Take, for instance, Stephanie Perone of San Francisco, "who was drinking wine with a friend during Friday's happy hour. 'I have no interest in it ... it's just the same thing over and over.'"
Well, maybe not, Ms. Perone, but it's easy enough to see why the crowd in the stadium is less than smitten with the efficiency of the players down on the field. That would be because the crowd is so vast and mixed and contradictory in its impulses as to make the players wonder how much they can get by with actually doing.
The politicians are committed formally to doing their best for us, but they can't figure out as a body what we want, inasmuch as we appear to want everything: tax, spend, cut, raise, go to work, go away.
We learn, not for the first time, that big government in a democratic society sometimes doesn't work worth a ... choose your own term of opprobrium.

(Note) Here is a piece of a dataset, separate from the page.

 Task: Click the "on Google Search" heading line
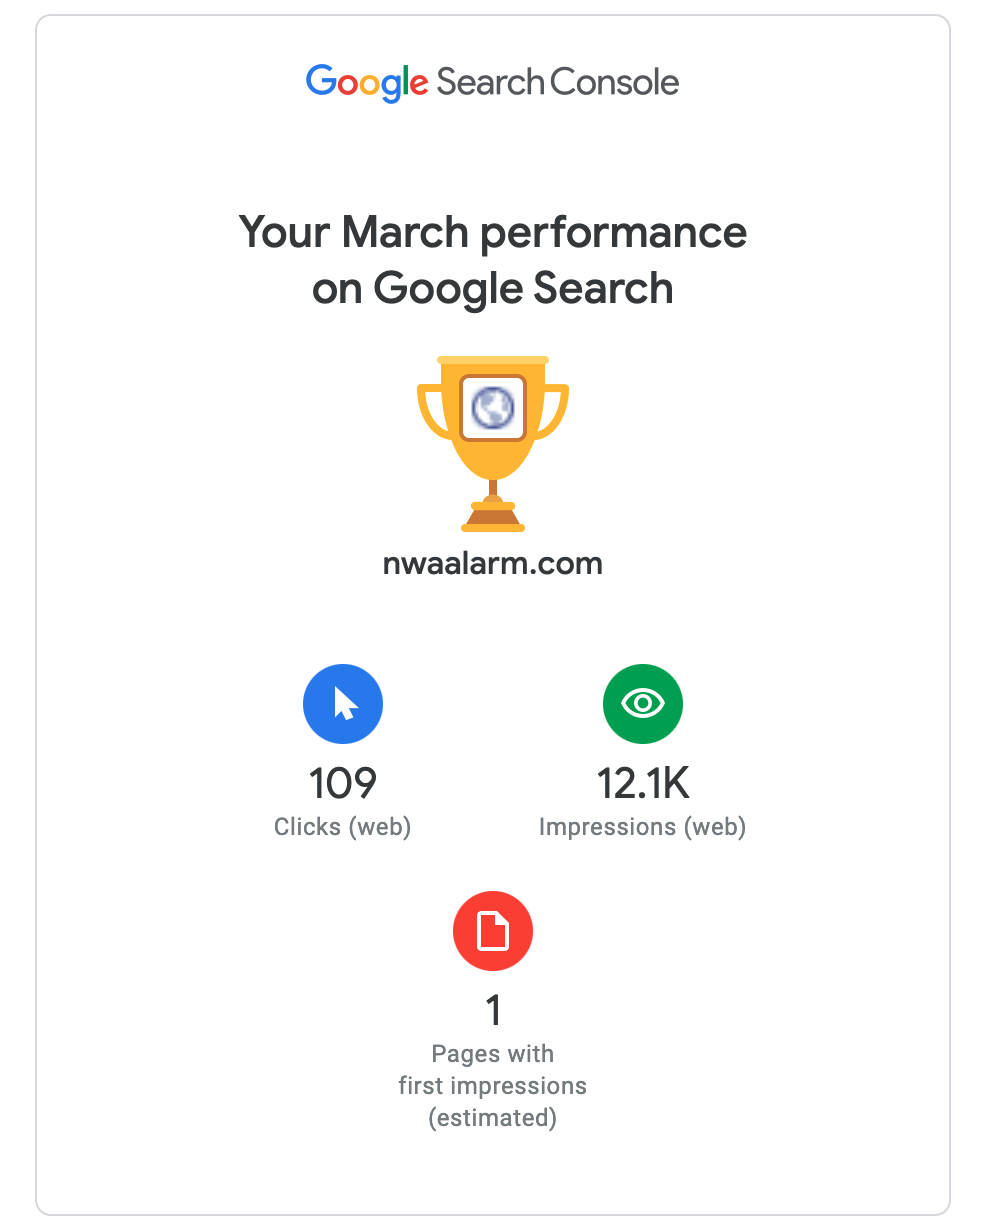pyautogui.click(x=492, y=288)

The main thing is, it doesn't work. There's too much of it. You can't manipulate the constantly moving pieces in order to achieve general satisfaction. Someone's always displeased, not to mention mad enough to fling you out of office and replace you.
The present mess in Washington has less to do with money than with the things our money has been buying: regulation of business, subsidized mortgages, health insurance for all, subsidies for the elderly, subsidies to farmers, student loans, consumer protection, the advancement and affirmation of social outsiders (long after they've ceased to be outsiders), bread and circus games for anyone left out of all the fun. Liberal politicians are largely responsible for the vast superstructure of federal benevolence, but conservatives have gotten in their own licks, e.g., ethanol subsidies for independent or Republican Iowa farmers.
Once you've got all this stuff, how do you take any of it away: never mind the dimensions of the national debt? You talk about reform, but reform rarely gets past the talking stage.